The main academic partners of the BDI are DCU, National University of Ireland, Galway, Royal College of Surgeons in Ireland, Trinity College Dublin, and the Tyndall National Institute, Cork. The six companies involved are Analog Devices Inc, Becton Dickinson and Co, Biosurfit SA, Inverness Medical Innovations Inc, JJ Ortho-Clinical Diagnostics and Millipore.

In order to achieve its objective of translating research outputs into clinical application, the institute has established a comprehensive commercialisation process. This begins with the definition of the clinical and commercial relevance and strategy for each diagnostic technology or platform. This process was carried out earlier in the year and resulted in the current six strands of research. It encompasses intellectual property protection, the establishment of effective governance, the management of links with key stakeholders, and fostering an entrepreneurial ethos within the institute.

“We work closely with members of the commercial community to maximize the practical utility of our diagnostic platforms”, says Berndt. “Through licensing, agency-sponsored partnerships, and industry-focused collaborations, we are able to ensure that the expertise and infrastructure of the BDI is making a real impact on transforming the face of biomedical diagnostics.”

Prototype devices are expected within the next three years, with commercialisation set to follow quickly afterwards.

Diagnostics in action Printed electronics

An example of the work being carried out at the BDI is the development of a cholesterol test using the emerging technology of printed electronics. The project is the result of a European collaboration spearheaded by BDI researcher Dr Tony Killard and could revolutionise the way blood tests, such as cholesterol tests, are performed.

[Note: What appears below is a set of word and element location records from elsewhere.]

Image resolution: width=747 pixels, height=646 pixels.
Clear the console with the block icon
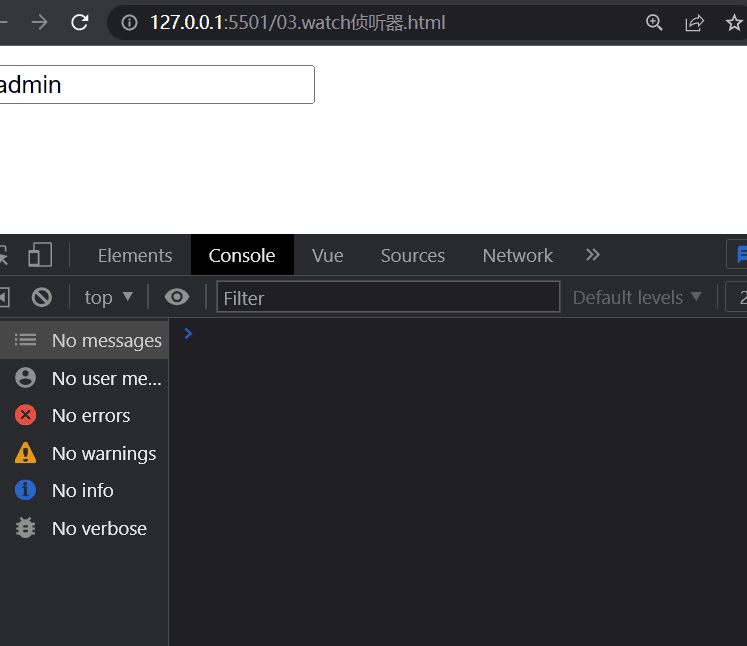41,297
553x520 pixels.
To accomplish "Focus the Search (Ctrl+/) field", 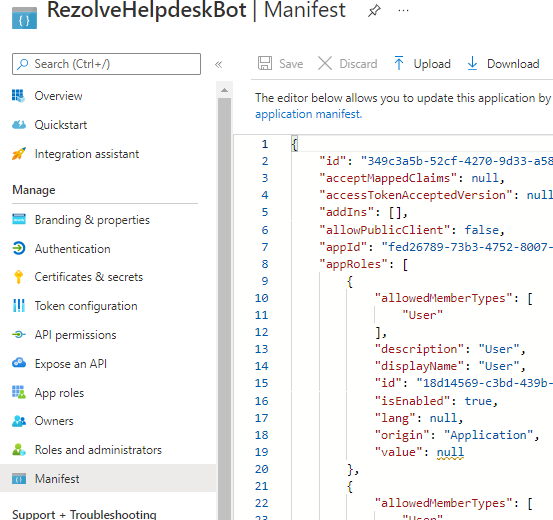I will point(107,64).
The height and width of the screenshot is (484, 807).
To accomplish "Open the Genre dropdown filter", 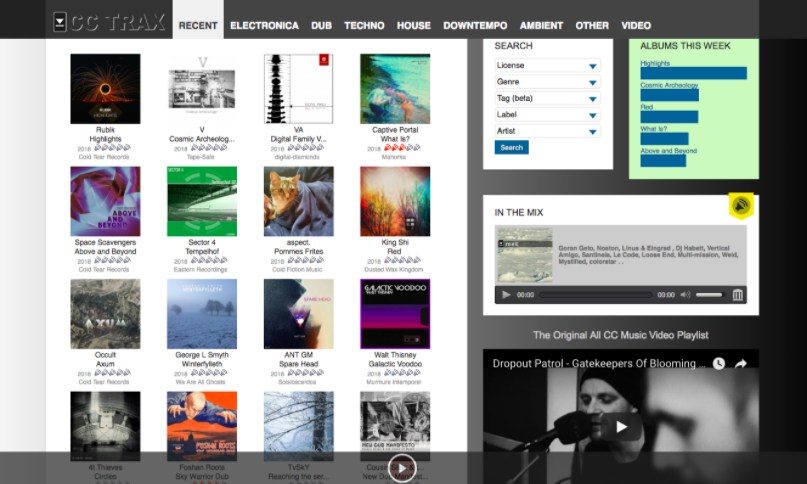I will pyautogui.click(x=547, y=82).
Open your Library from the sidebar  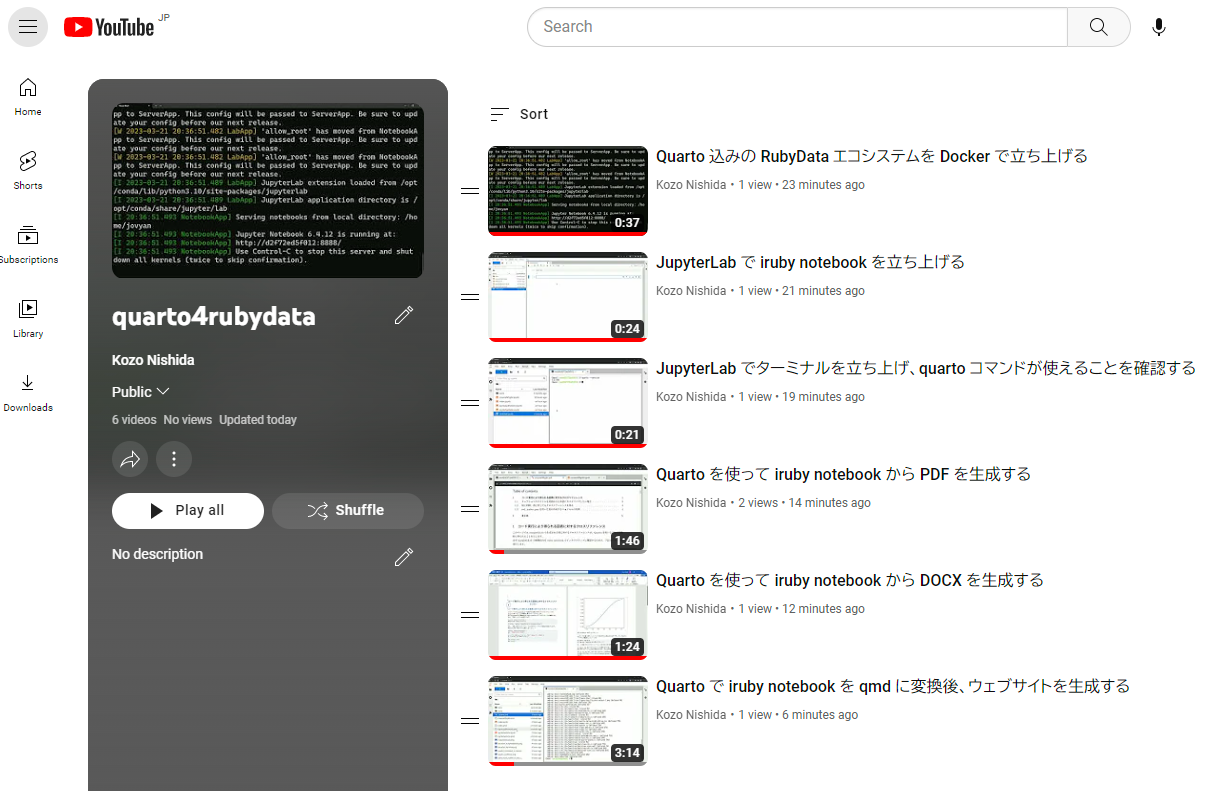tap(27, 318)
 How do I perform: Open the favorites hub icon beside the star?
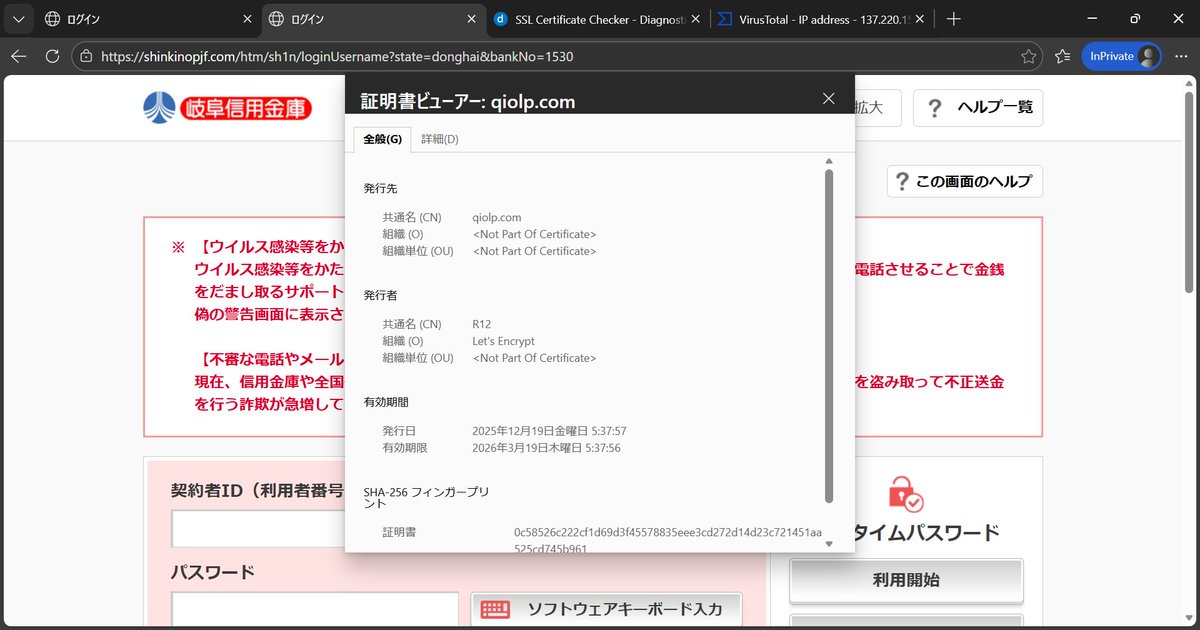click(x=1062, y=57)
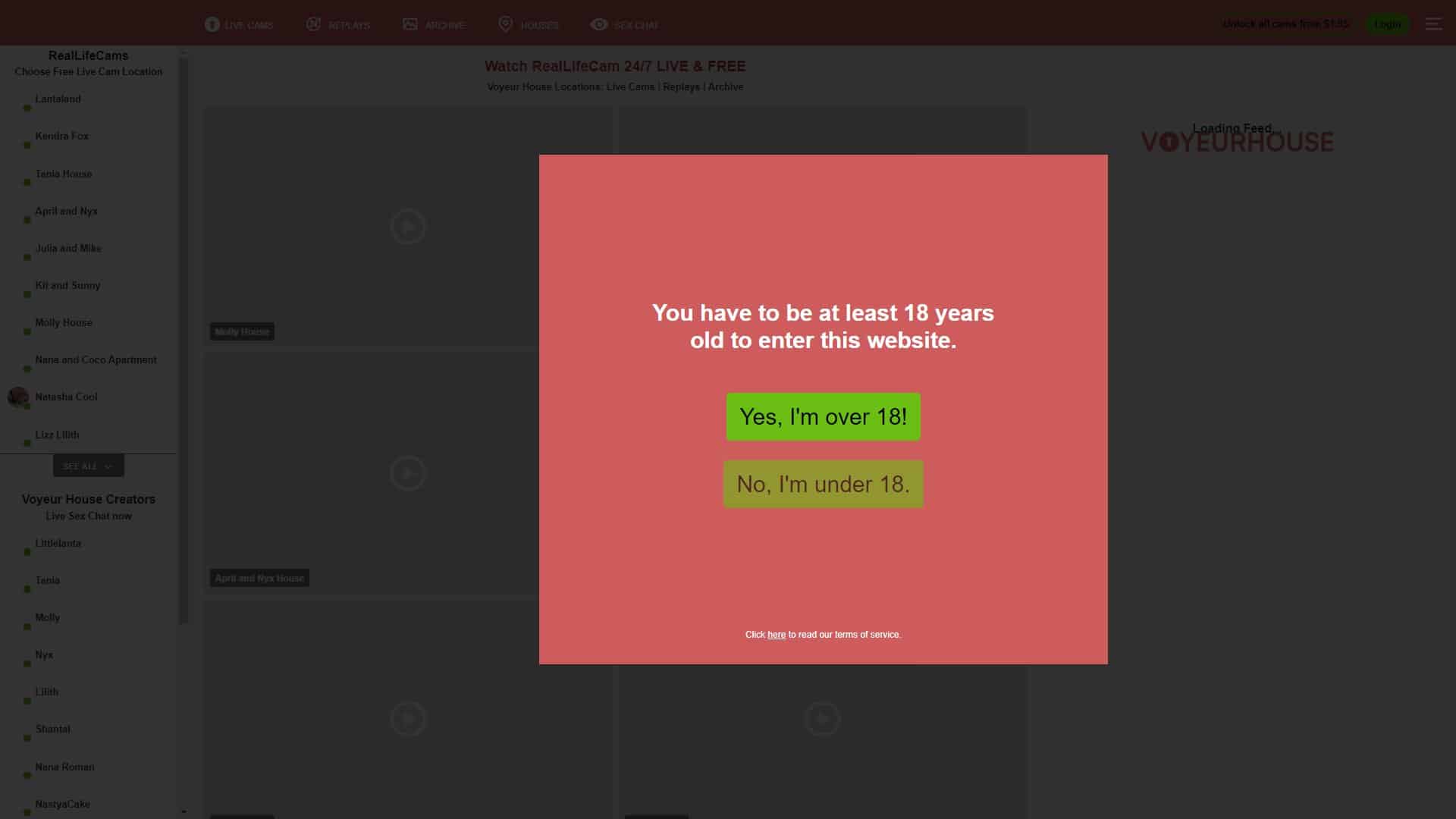The height and width of the screenshot is (819, 1456).
Task: Click the Unlock all cams offer link
Action: (1285, 24)
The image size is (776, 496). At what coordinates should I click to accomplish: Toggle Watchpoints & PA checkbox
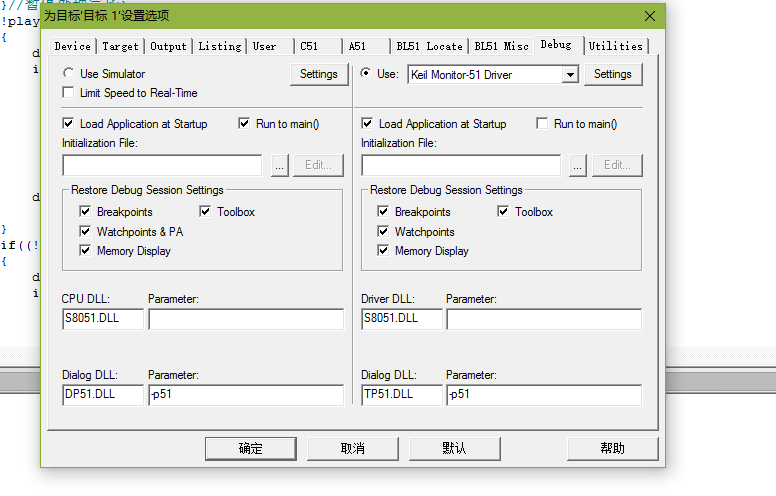86,232
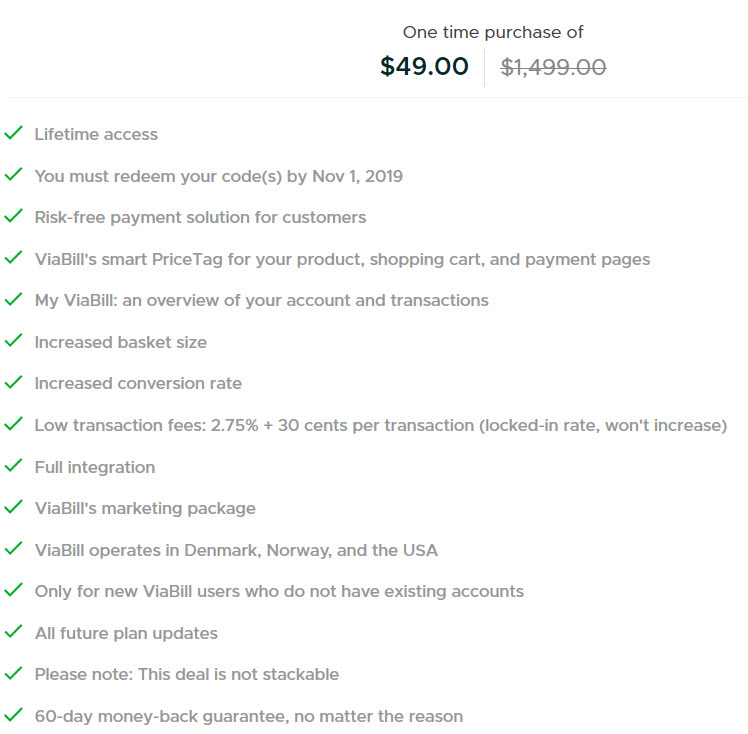The height and width of the screenshot is (734, 748).
Task: Click checkmark next to My ViaBill overview
Action: click(x=13, y=299)
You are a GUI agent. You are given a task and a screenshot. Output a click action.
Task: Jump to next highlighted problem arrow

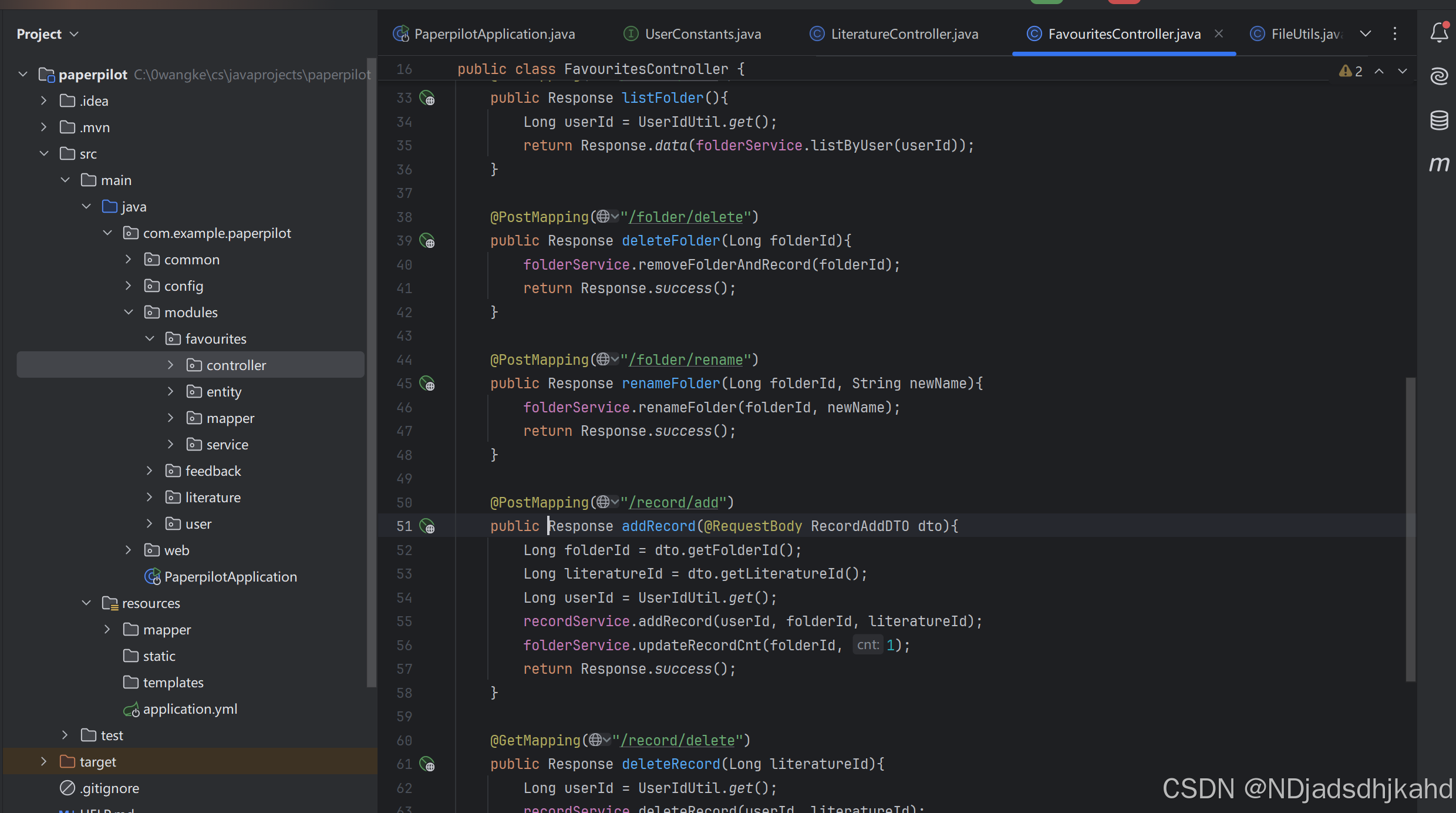click(1403, 71)
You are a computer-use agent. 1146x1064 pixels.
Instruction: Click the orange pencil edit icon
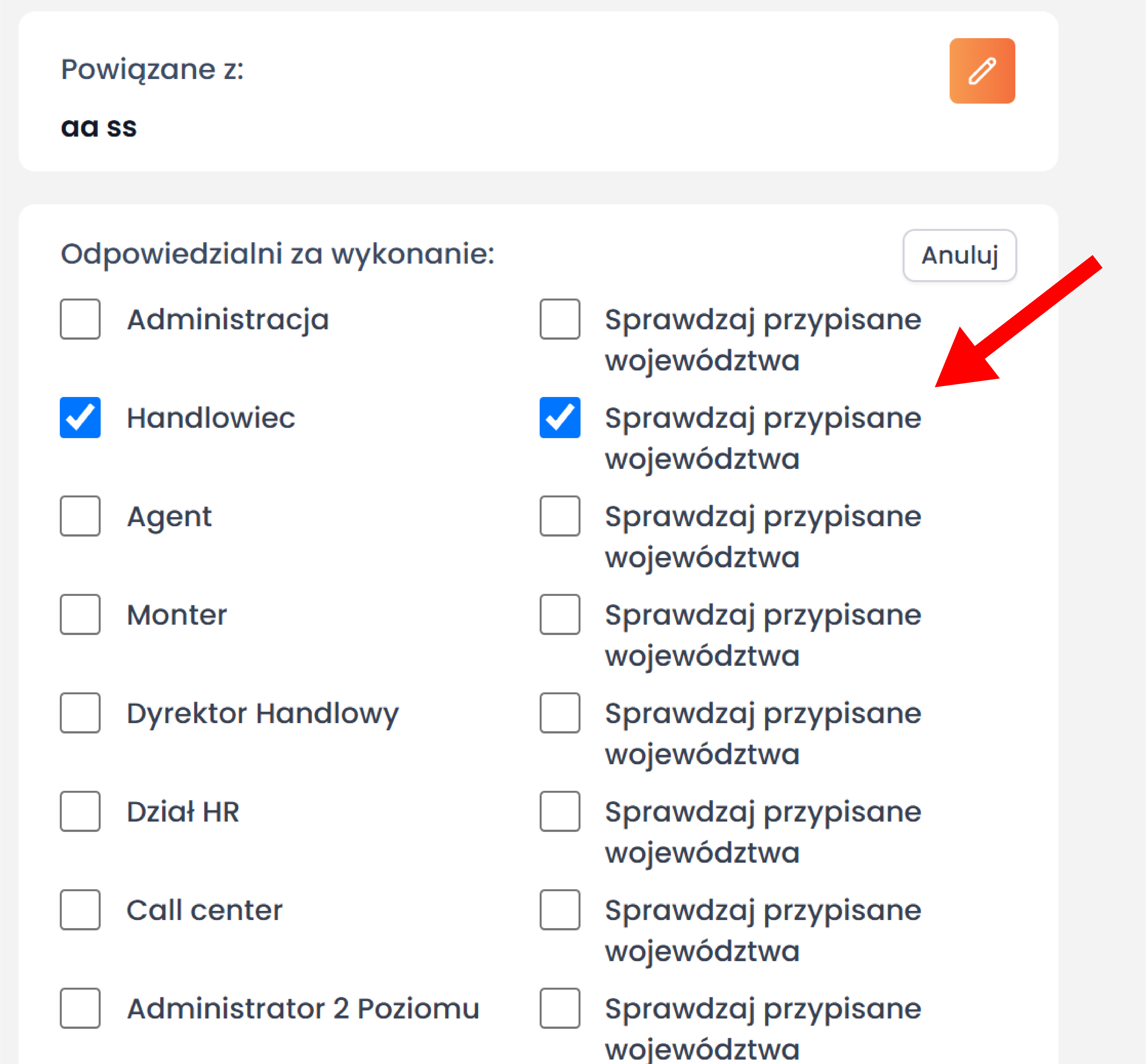tap(982, 71)
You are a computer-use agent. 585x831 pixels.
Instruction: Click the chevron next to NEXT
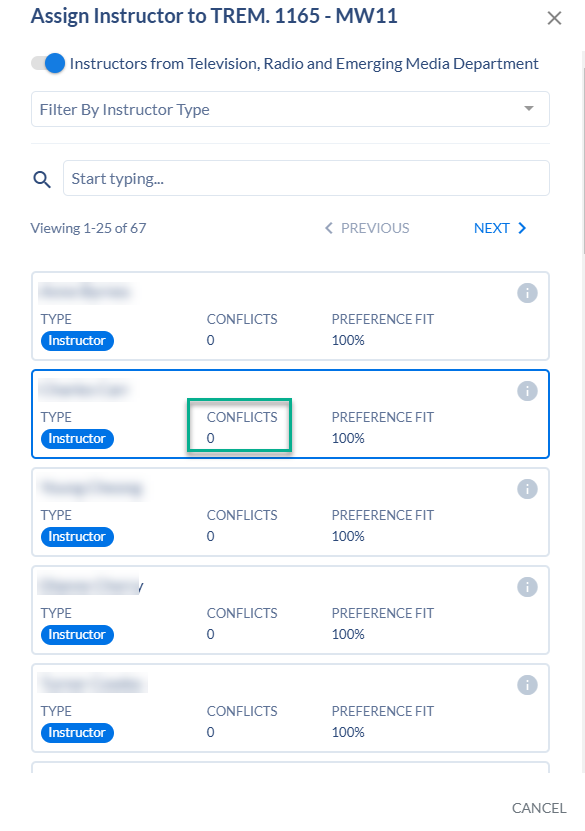522,228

“Printed electronics will completely change the way we use technology” says Killard. Also called flexible or plastic electronics, it is already creeping into everyday life. The latest flat-panel televisions are now manufactured using printed conducting plastics, which are gradually replacing costly silicon electronics in many applications.

Killard’s team has been developing printed biosensors and diagnostics for some years and sees the potential of this technology to change the way blood tests are performed. Currently, to perform a blood test “they need a little sensor strip and a meter to read the measurement. Now, all this will be combined onto a single piece of plastic”.

Irish and other European experts are combining the BDI’s printed cholesterol sensor with printed batteries and printed digital displays. The device will also be able to communicate with a mobile phone to send the result to a doctor.

Such devices have significant potential for people living in isolated areas, or those who do not have easy access to healthcare, particularly in the developing world.

“These strips don’t need their batteries to be changed or their meters serviced. You simply use the strip, get your result and dispose, or recycle,” says Killard. Production costs are also low, as test strips can be printed in extremely large volumes.